_Requirement:_
Please reply with one number only: how many lines in the entries below contain the string "agent".

═══ Data shown

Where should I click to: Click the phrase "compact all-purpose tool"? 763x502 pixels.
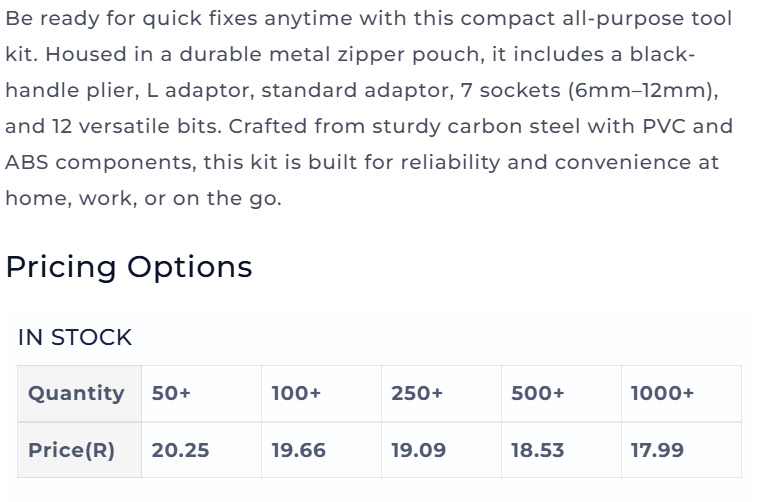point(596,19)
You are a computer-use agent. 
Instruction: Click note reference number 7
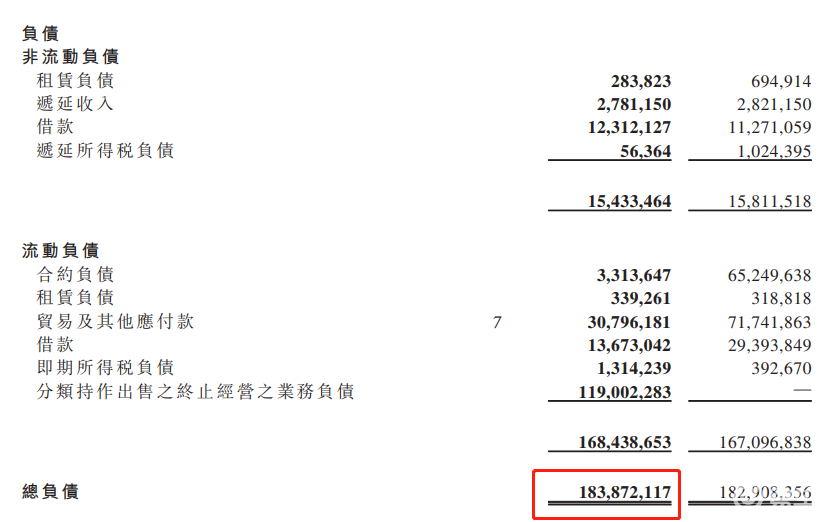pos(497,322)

══════
═══ Data shown

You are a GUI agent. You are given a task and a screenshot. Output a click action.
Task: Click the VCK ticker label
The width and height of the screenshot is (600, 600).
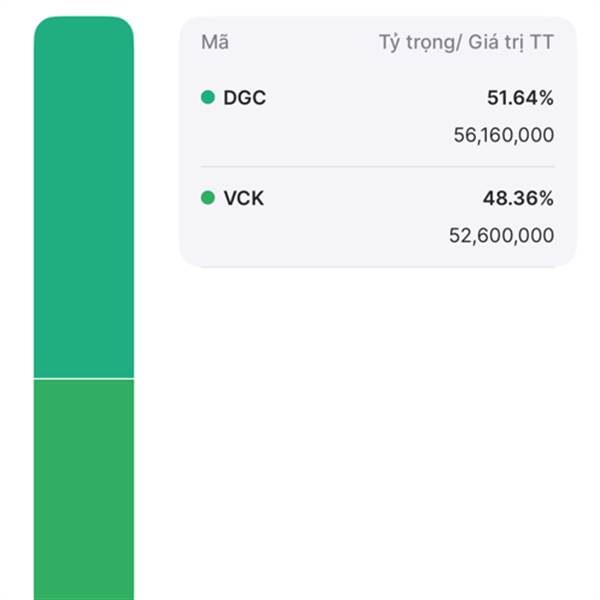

══════

_Solution to this exercise:_
2